Aşırı sağ ve “merkez” partilerinin bu karara destek vermesi şaşırtıcı bir gerçek değildir. Bu partiler, federal çözüme karşı tutumlarını çok zaman önce ifade etmişlerdir. Ancak, DİSİ’nin çekimser oyu, önümüzdeki Cumhurbaşkanlığı seçimlerini olası bir çözümden daha önemli gördüklerini göstermektedir.
En yüksek yasa yapıcı organ tarafından gelen bu tip adımlar, Kıbrıslı Türklerin Trodos’ta araçlarına yapılan saldırıların benzerlerine de zemin sağlamaktadır. Ayrıca, bu çeşit kararlar, nefret veya ırkçı suçları cesaretlendirip meşrulaştırırken barış ortamını tehlikeye atar. Bu adım, olası çözüm için yaratılan momentuma büyük bir zarar verirken, yeni federal bir Kıbrıs için umut besleyen Kıbrıslılara büyük bir düş kırıklığı yaratmıştır. Bu hareket, daha önce gerçekleştirilen tüm “Güven Yaratıcı Önlemleri” de yerle bir eden bir harekettir. Bu tutum, liderlerin müzakereler öncesinde güçlü bir şekilde savundukları “Güven Yaratıcı Önlemler” kampanyalarının gerçekleştirilmesine dönüşmelidir. Biliyoruz ki, küçük adımlar her iki tarafta da büyük etki yaratabilir. Bunun yanında, bu konu sadece iki lidere bırakılmamalı, Kıbrıslı Türk ve Kıbrıslı Rum sivil toplumu da bağımsız olarak bu önlemlerin gerçekleşmesine yönelik harekete geçmelidir.

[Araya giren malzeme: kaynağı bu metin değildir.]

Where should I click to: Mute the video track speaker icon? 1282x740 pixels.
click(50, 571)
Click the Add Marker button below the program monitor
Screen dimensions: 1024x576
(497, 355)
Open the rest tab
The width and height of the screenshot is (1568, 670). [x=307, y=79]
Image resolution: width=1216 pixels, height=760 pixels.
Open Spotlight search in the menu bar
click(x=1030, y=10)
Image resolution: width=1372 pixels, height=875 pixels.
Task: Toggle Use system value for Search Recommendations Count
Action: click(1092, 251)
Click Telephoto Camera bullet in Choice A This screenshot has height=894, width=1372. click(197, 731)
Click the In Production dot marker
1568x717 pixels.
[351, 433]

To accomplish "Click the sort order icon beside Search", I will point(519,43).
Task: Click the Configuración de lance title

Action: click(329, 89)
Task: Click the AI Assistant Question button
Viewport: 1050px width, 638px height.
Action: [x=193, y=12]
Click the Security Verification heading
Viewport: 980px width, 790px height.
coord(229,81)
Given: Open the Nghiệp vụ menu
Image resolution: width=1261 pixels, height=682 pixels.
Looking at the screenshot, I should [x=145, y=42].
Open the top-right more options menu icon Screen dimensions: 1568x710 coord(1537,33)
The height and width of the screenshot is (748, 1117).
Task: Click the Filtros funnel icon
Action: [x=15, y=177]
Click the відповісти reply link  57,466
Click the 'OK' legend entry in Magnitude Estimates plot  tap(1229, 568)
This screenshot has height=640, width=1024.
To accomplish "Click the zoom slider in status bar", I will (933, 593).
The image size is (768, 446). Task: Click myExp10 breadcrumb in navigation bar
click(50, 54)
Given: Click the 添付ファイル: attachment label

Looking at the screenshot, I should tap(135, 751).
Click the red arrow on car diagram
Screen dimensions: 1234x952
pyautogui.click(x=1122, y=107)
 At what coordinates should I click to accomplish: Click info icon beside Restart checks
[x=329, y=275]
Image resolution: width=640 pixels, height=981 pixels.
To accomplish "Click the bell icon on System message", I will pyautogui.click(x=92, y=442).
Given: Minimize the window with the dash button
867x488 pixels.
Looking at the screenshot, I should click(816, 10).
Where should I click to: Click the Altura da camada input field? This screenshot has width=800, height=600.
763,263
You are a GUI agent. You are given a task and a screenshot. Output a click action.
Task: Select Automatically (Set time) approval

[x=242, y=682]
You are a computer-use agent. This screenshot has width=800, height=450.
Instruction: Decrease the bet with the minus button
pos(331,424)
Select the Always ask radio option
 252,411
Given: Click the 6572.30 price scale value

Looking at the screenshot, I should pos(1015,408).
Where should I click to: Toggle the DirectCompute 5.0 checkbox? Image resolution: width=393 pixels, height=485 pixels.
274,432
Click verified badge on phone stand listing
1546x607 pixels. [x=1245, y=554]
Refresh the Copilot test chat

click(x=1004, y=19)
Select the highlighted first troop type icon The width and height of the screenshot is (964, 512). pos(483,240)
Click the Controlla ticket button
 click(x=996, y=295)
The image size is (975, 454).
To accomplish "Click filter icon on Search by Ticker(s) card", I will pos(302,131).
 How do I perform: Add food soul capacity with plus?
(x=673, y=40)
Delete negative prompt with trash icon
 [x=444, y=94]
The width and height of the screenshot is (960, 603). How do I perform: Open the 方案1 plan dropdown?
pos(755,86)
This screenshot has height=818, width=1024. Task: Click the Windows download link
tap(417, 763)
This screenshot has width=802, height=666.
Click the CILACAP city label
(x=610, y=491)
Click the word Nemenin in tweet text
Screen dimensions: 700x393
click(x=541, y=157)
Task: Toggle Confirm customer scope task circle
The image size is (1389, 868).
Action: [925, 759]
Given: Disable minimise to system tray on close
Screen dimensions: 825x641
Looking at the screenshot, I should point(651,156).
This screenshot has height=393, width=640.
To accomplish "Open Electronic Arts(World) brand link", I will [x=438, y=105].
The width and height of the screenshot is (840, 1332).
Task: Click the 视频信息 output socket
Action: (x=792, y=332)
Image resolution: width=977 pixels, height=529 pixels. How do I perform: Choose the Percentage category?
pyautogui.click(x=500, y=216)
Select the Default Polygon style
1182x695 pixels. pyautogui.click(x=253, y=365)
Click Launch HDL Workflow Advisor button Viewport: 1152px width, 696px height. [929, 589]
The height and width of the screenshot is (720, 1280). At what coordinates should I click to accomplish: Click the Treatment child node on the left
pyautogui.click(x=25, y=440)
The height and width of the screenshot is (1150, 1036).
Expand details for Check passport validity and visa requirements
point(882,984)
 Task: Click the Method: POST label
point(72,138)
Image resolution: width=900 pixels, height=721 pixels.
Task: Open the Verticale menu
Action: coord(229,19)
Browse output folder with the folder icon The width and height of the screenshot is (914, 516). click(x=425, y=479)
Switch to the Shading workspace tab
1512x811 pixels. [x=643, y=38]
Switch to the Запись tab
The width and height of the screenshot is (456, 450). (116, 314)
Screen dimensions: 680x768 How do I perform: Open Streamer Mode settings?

Tüm bunların ışığında, faşizme ve milliyetçiliğe karşı hergün verdiğimiz ortak mücadelemize, şu anda kamusal alanda hüküm süren “toplumlararası gerginlik” oyununa dahil olmadan devam edeceğimiz kesindir. Federal bir çözüm yaratılması için ne olursa olsun tüm gücümüzle çalışmaya devam edeceğiz. Üzgün değiliz, kızgınız! Biliyoruz: biz mücadele ettiğimiz sürece umut vardır!